Monday, November 23, 2009

Brother, can you spare 22 terawatts?

I'm dredging up some old blog posts from my PickensPlan profile...

I just ran across a good article on ReasonOnline by Ronald Bailey "Brother, can you spare 22 terawatts?" - with great "big picture" figures from Daniel Nocera, a professor at MIT. He looks at current figures, and extrapolates them out to the year 2050 with a global population base of 9 billion.

He also compares world energy consumption at three levels: 1] U.S. levels; 2] Western European levels; and 3] Indian subcontinent levels. I find this very useful in getting my head around the "quality of life" and "living standards" issues.

Here's an excerpt from the article:

However, Daniel Nocera, a professor of chemistry at the Massachusetts Institute of Technology, writes a sobering analysis of the challenge of supplying adequate energy to the world in 2050. In his article, "On the Future of Global Energy" in the current issue of Daedalus (unfortunately not online), Nocera begins with the amount of energy currently being used on a per capita basis in various countries and then extrapolates what that usage implies for a world of 9 billion people in 2050. For example, in 2002 the United States used 3.3 terawatts (TW), China 1.5 TW, India 0.46 TW, Africa 0.45 TW and so forth. Totaling it all up, Nocera finds, "the global population burned energy at a rate of 13.5 TW." A terawatt equals one trillion watts.

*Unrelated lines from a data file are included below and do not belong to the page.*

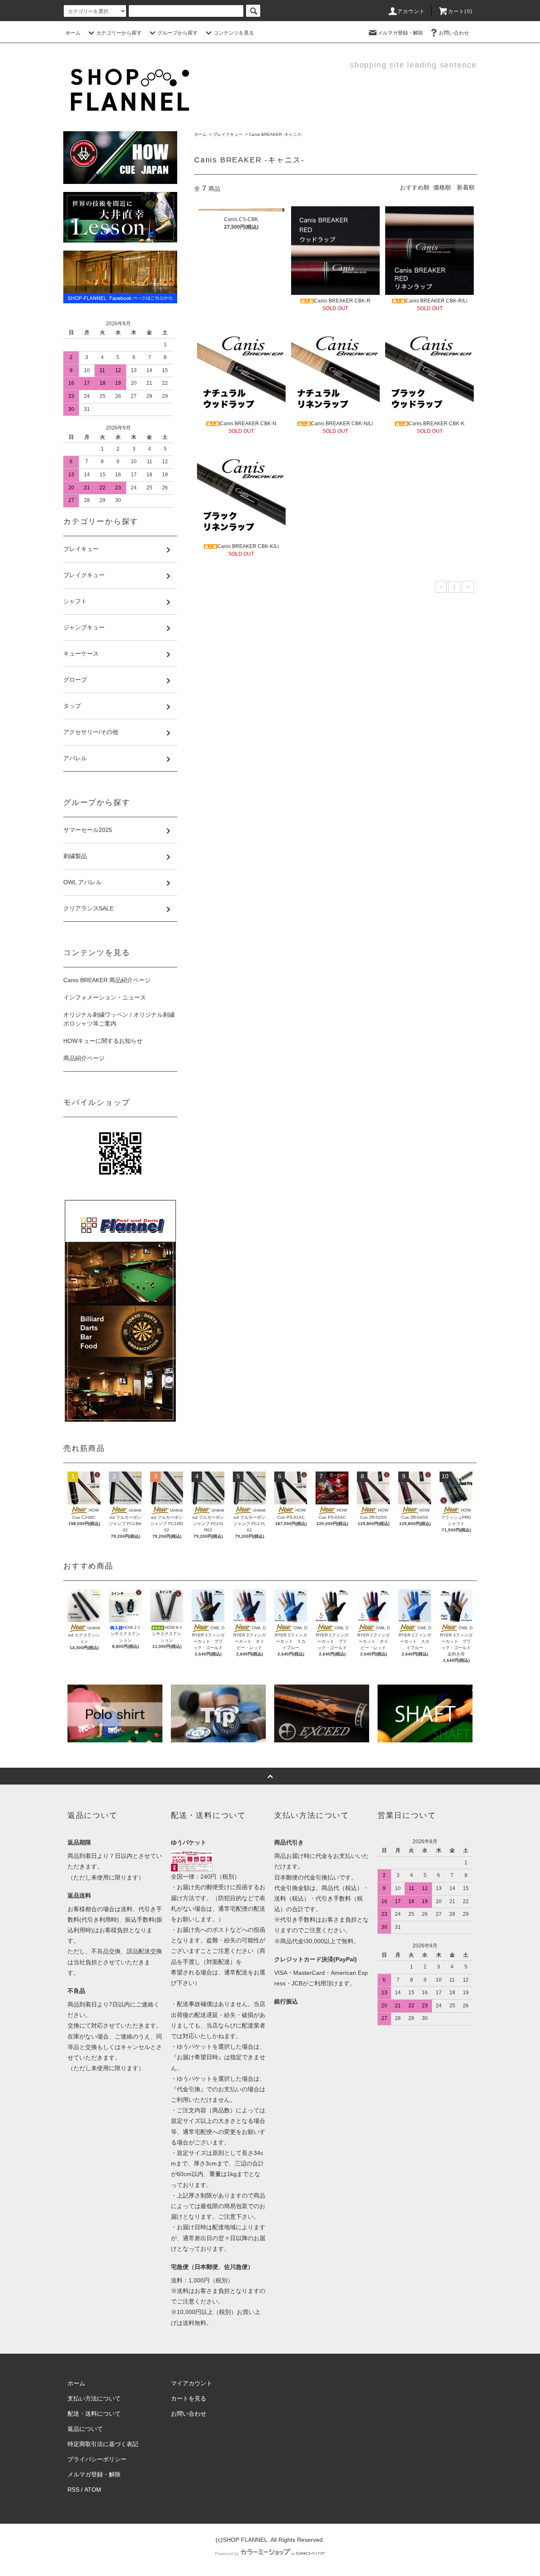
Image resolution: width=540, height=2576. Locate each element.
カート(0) (460, 11)
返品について (85, 2428)
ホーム (73, 33)
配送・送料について (94, 2413)
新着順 (466, 187)
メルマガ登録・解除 (400, 33)
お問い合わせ (454, 33)
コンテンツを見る (233, 33)
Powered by (227, 2553)
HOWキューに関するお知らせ (103, 1040)
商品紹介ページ (84, 1058)
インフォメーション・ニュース (104, 997)
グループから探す (177, 33)
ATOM (92, 2489)
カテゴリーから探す (119, 33)
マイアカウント (191, 2383)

Nocera calculates that if 9 billion people in 2050 used energy at the rate that Americans do today that the world would have to generate 102.2 TW of power—more than seven times current production. If people adopted the energy lifestyle of Western Europe, power production would need to rise to 45.5 terawatts. On the other hand if the world's 9 billion in 2050 adopted India's current living standards, the world would need to produce only 4 TW of power. Nocera suggests, assuming heroic conservation measures that would enable affluent American lifestyles, that "conservative estimates of energy use place our global energy need at 28-35 TW in 2050." This means that the world will need an additional 15-22 TW of energy over the current base of 13.5 TW.


Here is Ronald Bailey's conclusion:

Maybe Nocera is right that solar power is the way to go, but history teaches us to scrap the Apollo Project model for technology R&D. Federal bureaucrats are simply not smart enough to pick winning energy technologies. Instead, eliminate all energy subsidies, set a price for carbon, and then let tens of thousands of energy researchers and entrepreneurs develop and test various new technologies in the market. No one knows now how humanity will fuel the 21st century, but Apollo and Manhattan Project-style Federal energy research projects will prove to be a huge waste of time, money and talent.

I agree, we need to keep the Federal government out of this. They haven't managed to come up with a comprehensive energy policy, and they have managed to screw up virtually every aspect of "government".